2. Initial Chemotherapy Protocol: Tailored to Grade
Your mention of prednisolone and chlorambucil is spot on for small cell (lymphocytic) feline GI lymphoma. If the biopsies confirm this diagnosis, it's an excellent first-line protocol.
#
A. For Small Cell (Lymphocytic) GI Lymphoma:
This is a highly effective and generally well-tolerated oral protocol.
* Prednisolone: Start with 2 mg/kg PO daily. In cats, prednisolone is preferred over prednisone due to variable hepatic conversion. We typically maintain this dose for 2-4 weeks, then begin a gradual taper over several months as the patient responds.
* Chlorambucil: 2 mg/cat PO daily. This can be given long-term.
* Monitoring: With this protocol, we'll monitor CBCs every 2-3 weeks initially to assess for myelosuppression (primarily neutropenia), especially with chlorambucil. Clinical response (cessation of vomiting, weight gain, improved appetite, resolution of hypoalbuminemia) is also critical.

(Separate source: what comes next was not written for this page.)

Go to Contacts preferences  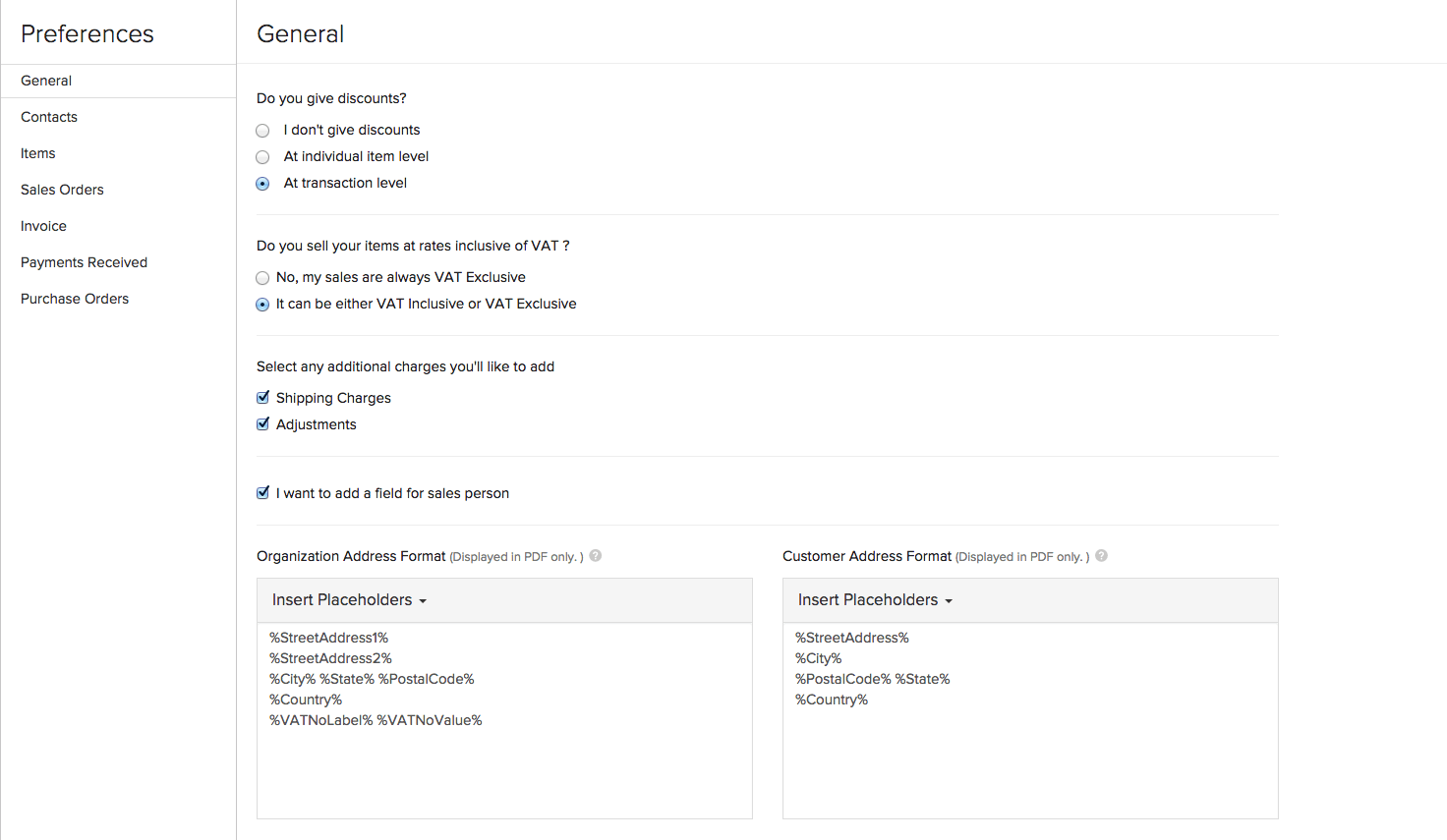49,117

* Prognosis: With this regimen, many cats achieve long-term remission, with median survival times often ranging from 2 to 3 years, and some living significantly longer. Quality of life is typically excellent.
#
B. For Large Cell (High Grade) GI Lymphoma:
If the biopsies reveal large cell lymphoma, the prognosis is unfortunately much guarded, and a more aggressive multi-agent IV chemotherapy protocol is indicated.

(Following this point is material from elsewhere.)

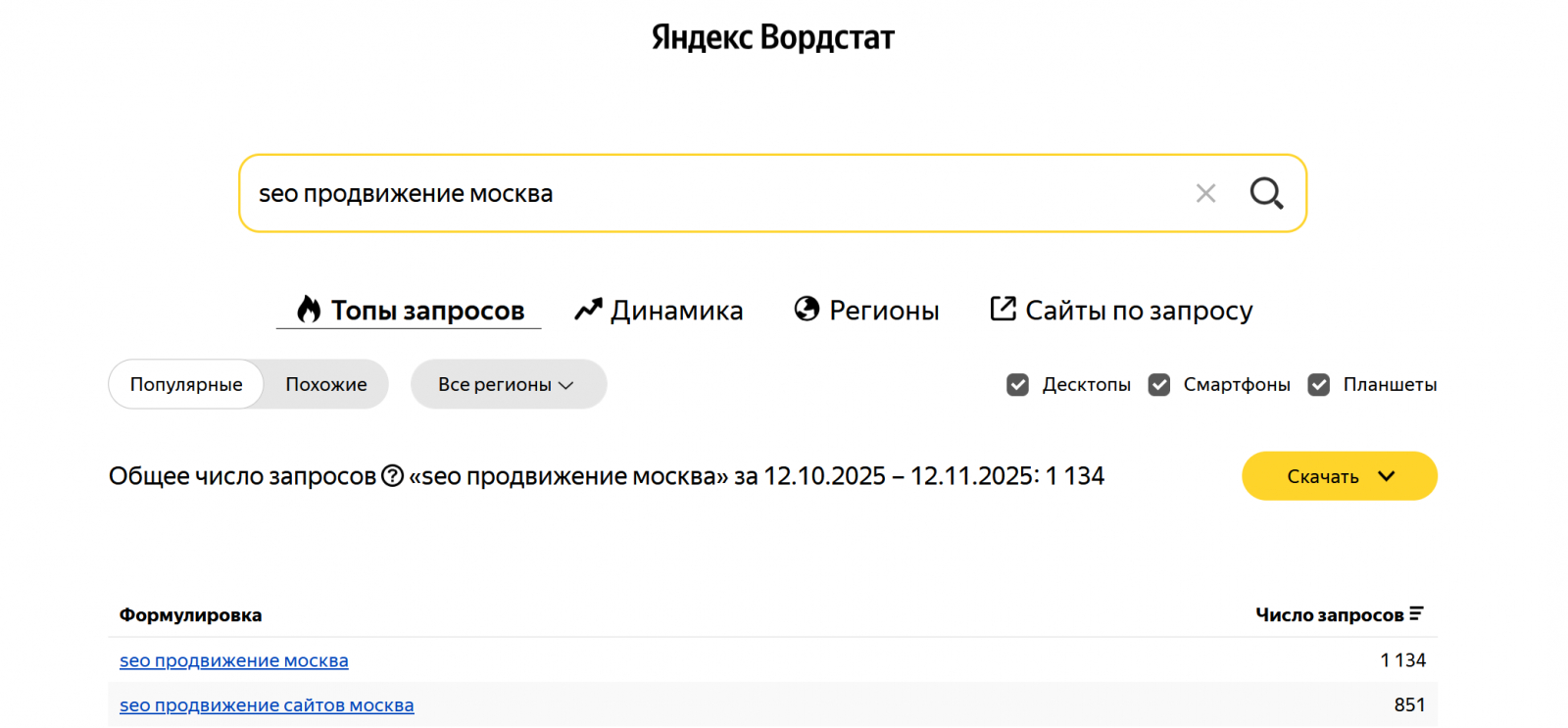The width and height of the screenshot is (1568, 728).
Task: Open the Все регионы dropdown
Action: (x=508, y=385)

* COP or Modified CHOP Protocol: These protocols typically involve:
* Vincristine: 0.5-0.7 mg/m² IV weekly (per protocol).
* Cyclophosphamide: 200-250 mg/m² PO or IV every 3 weeks. Always administer with furosemide to prevent sterile hemorrhagic cystitis.
* Doxorubicin: 1 mg/kg (max 25 mg/m²) IV slow infusion every 3 weeks. Cats are more prone to nephrotoxicity with doxorubicin than cardiotoxicity, so renal values must be closely monitored.
* Prednisolone: 2 mg/kg PO daily (tapering as part of the protocol).
* Prognosis: For large cell lymphoma, even with aggressive multi-agent chemotherapy, median survival times are typically much shorter, often ranging from 4 to 9 months.
3. Staging and Adjunctive Care
Before initiating any chemotherapy, ensure complete staging:
* FeLV/FIV Status: Essential for all feline lymphoma cases.
* Thoracic Radiographs (3 views): To rule out mediastinal or pulmonary involvement.
* Abdominal Ultrasound: Re-evaluate for other sites of disease (e.g., mesenteric lymph nodes, liver, spleen).
* Bone Marrow Aspirate: Consider if severe cytopenias are present, though less common for primary GI lymphoma.
* Supportive Care: Address the anemia and hypoalbuminemia as needed. Nutritional support (e.g., appetite stimulants like mirtazapine 1.88 mg/cat PO q48h, or a feeding tube if anorexia is severe) will be crucial. Cobalamin supplementation is almost always indicated in cats with chronic GI disease.
In Summary
The most critical step now is obtaining a definitive, graded diagnosis via full-thickness surgical biopsies (or comprehensive endoscopic biopsies with PARR). Once we know the specific type of lymphoma, we can confidently choose the most appropriate and effective chemotherapy protocol. For small cell lymphoma, prednisolone and chlorambucil offer an excellent prognosis and quality of life. For large cell, we'll need to discuss a more aggressive, but unfortunately less curative, approach with the owners.
Please keep me updated once you have the histopathology results. We can then fine-tune the treatment plan together.